--- GIVEN TEXT ---
···
Client IP address disclosure in smtp.gmail.com - rbanffy
https://www.leeholmes.com/blog/2020/04/02/client-ip-address-disclosure-in-smtp-gmail-com/
======
mike_d
This is "Working as Intended" (and Google told him exactly that).

Gmail and other providers have to split the balance between privacy and
security. If you use the web interface and they authenticate your device
directly, Google hides your IP and takes responsibility as the "source" of the
email. If you're using SMTP it is possible you could be relaying mail for
others (even possibly as an open relay) and they will disclose the IP of your
client or mail server.

------
throwaway483284
_Disclosure Timeline

March 9, 2020 – Reported to Google security

March 10-19, 2020 – Assisted with steps to reproduce

March 20, 2020 – Resolved by Google as “Won’t Fix (Intended Behavior)”

March 20-31, 2020 – Worked to confirm that there were no future plans to fix

April 2, 2020 – Got confirmation that the team was aware of the issue and has
no plans to fix_

Sorry but this is just embarrassing. He wasted so much of his time and time of
others while doing 15 sec of googling[1] would solve this.
···
--- INFORMATION SUPPLIED ---
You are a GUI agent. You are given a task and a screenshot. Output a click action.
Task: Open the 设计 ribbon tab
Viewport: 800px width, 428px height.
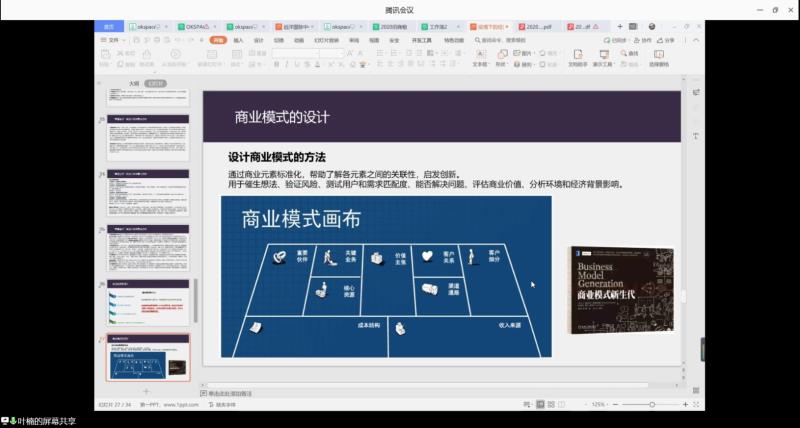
···
--- PROBLEM ---
From the thread about client IP address disclosure in smtp.gmail.com, list every date or date range in the disclosure timeline, along with the step recorded for each.

--- SOLUTION BELOW ---
- March 9, 2020: Reported to Google security
- March 10-19, 2020: Assisted with steps to reproduce
- March 20, 2020: Resolved by Google as "Won't Fix (Intended Behavior)"
- March 20-31, 2020: Worked to confirm that there were no future plans to fix
- April 2, 2020: Got confirmation that the team was aware of the issue and has no plans to fix